Key Concepts (and how they're applied):
Perceived Susceptibility: A person's opinion about their chances of getting a condition.
Application: Identify populations and risk levels; personalize risk; increase perceived susceptibility if it's too low.
Perceived Severity: A person's opinion of how serious a condition and its outcomes are.
Application: Clearly state the consequences of the risk and the condition.
Perceived Benefits: Belief that the recommended action will effectively reduce risk or seriousness.
Application: Define the action (how, where, when); explain the positive effects.
Perceived Barriers: Opinion of the practical and psychological costs of the recommended action.

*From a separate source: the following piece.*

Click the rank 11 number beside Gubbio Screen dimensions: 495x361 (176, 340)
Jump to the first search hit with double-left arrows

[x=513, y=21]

Application: Identify and reduce barriers through reassurance, incentives, and assistance.
Cues to Action: Strategies to trigger "readiness."
Application: Provide how-to information, raise awareness, use reminders.
Schematic Diagram for Health Belief Model:
Individual Perceptions: Perceived Susceptibility to Disease "X" and Perceived Severity of Disease "X" combine to form a Perceived Threat of Disease "X."
Modifying Factors: Demographic variables (age, sex, race, ethnicity) and socio-psychological variables influence the perceived threat and the likelihood of action.
Likelihood of Action: Determined by the Perceived benefits of preventative action minus the Perceived barriers to preventative action.
Cues to Action: External stimuli such as mass media campaigns, advice from others, reminder postcards, a family/friend's illness, or newspaper articles, all affect the likelihood of taking the recommended preventative health action.
Barriers to Health Care
The A's Review:
Availability: Whether services are accessible.
Affordability: The cost of services.
Appropriateness: If services are suitable for the need.
Accessibility: How easy it is to reach and use services.
Accountability: The responsibility and transparency of providers.
Adaptability: How well services can adjust to changing needs.
Acceptability: If services are culturally and personally acceptable.
Awareness: Knowledge about available services.
Attitudes: Perceptions of healthcare providers and the system.
Approachability: How easy it is to initiate contact with services.
Alternative Practices: Acknowledging and integrating non-Western medicine.
Additional Services: A full range of support services.